> ASSIGNMENT:
Identify all lines below that hold "avatar" and collect them.

> EXERCISE DATA:
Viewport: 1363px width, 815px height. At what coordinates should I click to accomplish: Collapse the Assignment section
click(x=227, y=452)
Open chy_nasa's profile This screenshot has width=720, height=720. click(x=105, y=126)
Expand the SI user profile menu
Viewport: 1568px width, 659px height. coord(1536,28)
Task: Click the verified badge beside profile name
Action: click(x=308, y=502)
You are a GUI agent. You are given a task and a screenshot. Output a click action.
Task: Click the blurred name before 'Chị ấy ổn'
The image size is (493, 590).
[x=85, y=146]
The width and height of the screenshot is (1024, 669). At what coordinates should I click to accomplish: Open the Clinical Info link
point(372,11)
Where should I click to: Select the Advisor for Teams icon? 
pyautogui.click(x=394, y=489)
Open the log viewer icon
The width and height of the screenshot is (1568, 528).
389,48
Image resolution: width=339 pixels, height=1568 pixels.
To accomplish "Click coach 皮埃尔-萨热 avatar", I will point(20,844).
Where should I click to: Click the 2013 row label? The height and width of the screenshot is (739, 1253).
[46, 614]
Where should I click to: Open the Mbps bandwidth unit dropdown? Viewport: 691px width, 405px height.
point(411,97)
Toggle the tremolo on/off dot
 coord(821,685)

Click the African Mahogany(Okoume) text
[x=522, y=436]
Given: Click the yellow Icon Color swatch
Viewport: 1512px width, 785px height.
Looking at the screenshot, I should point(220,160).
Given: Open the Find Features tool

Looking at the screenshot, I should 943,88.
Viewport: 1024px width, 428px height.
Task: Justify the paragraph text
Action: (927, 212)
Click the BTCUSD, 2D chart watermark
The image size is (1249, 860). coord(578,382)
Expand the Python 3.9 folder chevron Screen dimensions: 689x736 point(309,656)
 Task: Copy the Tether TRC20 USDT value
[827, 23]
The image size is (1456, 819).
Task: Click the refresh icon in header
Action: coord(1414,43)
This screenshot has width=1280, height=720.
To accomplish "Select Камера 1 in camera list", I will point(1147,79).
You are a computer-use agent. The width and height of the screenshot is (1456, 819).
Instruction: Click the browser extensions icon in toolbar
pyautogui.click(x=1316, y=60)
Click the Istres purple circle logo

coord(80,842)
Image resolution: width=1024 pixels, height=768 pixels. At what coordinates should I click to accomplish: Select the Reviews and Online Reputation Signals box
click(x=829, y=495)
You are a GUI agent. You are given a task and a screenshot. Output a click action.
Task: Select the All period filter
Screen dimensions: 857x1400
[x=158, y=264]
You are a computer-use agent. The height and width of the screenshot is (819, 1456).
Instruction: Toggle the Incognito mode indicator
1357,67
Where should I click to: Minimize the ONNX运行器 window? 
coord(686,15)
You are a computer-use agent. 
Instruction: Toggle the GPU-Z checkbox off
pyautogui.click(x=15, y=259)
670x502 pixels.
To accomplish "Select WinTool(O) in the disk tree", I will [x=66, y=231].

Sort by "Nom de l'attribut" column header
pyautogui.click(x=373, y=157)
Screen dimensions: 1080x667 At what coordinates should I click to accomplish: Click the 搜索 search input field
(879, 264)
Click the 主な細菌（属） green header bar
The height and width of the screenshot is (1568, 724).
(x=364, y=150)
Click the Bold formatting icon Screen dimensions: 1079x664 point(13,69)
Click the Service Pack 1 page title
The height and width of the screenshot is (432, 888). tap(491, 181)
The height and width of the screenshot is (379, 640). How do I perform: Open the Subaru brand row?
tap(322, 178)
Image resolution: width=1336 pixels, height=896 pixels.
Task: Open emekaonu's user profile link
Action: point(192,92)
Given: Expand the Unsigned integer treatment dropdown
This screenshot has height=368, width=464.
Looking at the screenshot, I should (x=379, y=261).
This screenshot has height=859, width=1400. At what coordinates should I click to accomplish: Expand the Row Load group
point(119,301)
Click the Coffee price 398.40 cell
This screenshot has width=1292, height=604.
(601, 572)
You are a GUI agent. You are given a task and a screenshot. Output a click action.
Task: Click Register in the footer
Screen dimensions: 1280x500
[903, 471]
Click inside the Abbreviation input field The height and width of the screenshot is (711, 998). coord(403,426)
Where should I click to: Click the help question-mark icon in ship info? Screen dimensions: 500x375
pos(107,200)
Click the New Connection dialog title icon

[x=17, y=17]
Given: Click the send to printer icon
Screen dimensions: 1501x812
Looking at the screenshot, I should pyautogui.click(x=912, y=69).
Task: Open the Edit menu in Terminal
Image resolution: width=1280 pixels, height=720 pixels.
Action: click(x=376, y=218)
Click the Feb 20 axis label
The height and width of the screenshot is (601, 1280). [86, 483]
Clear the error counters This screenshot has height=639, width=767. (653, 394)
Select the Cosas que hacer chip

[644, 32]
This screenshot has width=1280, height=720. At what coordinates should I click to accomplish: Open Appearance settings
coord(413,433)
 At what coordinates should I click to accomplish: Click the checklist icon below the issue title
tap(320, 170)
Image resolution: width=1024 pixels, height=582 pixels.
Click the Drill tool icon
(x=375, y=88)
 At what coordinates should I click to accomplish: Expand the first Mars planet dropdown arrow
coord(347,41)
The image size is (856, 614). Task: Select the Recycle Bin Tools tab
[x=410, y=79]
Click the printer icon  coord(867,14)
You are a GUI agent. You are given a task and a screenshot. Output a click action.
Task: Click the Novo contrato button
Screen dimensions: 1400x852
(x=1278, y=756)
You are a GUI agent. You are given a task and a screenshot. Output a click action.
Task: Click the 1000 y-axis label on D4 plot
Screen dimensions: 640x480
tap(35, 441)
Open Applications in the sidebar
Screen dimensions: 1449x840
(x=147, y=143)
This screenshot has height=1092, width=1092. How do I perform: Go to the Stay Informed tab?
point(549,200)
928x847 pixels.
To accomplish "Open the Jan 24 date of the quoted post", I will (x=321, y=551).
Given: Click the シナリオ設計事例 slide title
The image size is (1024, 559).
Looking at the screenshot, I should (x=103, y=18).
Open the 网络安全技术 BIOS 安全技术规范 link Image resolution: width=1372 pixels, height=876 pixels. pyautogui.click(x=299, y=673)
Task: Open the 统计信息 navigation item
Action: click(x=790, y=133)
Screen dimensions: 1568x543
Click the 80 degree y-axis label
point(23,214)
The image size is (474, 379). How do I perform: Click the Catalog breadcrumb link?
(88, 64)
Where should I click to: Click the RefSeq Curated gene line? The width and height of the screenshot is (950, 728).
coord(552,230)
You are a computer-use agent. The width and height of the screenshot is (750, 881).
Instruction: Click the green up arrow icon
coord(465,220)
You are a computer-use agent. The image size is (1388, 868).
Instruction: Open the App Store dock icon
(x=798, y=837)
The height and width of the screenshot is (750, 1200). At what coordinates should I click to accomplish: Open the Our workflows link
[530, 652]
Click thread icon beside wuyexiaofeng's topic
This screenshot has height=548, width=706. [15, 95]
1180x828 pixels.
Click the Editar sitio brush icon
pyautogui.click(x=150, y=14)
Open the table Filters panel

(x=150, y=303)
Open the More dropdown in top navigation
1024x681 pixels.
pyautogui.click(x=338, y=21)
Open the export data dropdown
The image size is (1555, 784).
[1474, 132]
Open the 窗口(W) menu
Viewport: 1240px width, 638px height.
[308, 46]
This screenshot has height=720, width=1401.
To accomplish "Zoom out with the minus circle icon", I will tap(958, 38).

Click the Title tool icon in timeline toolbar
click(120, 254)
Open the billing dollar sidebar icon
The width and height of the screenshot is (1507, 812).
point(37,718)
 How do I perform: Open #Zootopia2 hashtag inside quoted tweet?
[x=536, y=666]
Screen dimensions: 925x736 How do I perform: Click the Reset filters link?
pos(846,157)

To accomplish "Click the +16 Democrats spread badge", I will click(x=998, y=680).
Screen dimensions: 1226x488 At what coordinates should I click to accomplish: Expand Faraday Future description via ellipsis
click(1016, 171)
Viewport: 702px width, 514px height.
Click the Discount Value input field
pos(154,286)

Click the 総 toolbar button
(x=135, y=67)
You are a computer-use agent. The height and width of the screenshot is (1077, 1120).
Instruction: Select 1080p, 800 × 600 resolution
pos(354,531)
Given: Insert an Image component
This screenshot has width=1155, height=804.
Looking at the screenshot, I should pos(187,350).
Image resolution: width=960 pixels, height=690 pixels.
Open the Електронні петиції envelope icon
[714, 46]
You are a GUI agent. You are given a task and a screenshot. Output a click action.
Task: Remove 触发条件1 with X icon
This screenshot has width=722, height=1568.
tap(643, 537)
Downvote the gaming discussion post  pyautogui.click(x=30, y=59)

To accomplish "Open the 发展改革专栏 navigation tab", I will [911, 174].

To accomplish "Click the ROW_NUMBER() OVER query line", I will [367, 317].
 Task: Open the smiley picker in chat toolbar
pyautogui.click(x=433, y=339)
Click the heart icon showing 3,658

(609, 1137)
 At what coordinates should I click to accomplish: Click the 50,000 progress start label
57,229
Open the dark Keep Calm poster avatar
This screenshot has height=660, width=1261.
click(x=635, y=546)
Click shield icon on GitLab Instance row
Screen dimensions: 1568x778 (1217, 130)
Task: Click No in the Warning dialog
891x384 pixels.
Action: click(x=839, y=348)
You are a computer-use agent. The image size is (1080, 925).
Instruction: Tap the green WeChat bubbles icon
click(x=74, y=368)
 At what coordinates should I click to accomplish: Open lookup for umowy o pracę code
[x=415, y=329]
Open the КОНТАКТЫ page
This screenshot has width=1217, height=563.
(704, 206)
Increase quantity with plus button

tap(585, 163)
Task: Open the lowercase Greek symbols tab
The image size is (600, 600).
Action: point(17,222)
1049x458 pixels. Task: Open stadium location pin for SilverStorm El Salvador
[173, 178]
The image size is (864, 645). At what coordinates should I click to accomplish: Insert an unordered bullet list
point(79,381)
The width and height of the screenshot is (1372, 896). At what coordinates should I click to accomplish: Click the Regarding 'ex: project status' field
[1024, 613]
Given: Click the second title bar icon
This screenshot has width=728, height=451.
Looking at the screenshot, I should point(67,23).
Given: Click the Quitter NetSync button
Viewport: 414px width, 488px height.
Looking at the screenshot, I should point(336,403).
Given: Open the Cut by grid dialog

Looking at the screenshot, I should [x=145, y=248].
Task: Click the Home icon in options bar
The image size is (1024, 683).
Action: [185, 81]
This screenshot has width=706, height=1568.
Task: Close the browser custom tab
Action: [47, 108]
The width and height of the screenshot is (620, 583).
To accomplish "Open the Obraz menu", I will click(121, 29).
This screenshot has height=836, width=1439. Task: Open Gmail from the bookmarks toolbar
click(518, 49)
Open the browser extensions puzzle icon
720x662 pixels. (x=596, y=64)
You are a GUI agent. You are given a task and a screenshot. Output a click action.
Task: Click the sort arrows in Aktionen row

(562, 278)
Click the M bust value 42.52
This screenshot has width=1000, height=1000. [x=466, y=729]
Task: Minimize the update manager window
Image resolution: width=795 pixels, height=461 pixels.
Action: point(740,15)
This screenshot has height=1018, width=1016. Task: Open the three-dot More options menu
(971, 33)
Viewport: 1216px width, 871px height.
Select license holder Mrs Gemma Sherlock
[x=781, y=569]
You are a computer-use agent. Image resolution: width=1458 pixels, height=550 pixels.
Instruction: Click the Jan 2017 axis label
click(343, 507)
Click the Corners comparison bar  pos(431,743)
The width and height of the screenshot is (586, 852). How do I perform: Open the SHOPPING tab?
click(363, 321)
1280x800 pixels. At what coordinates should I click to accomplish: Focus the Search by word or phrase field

> ANSWER:
To accomplish "Click coach 皮埃尔-萨热 avatar", I will point(20,844).
Open the dark Keep Calm poster avatar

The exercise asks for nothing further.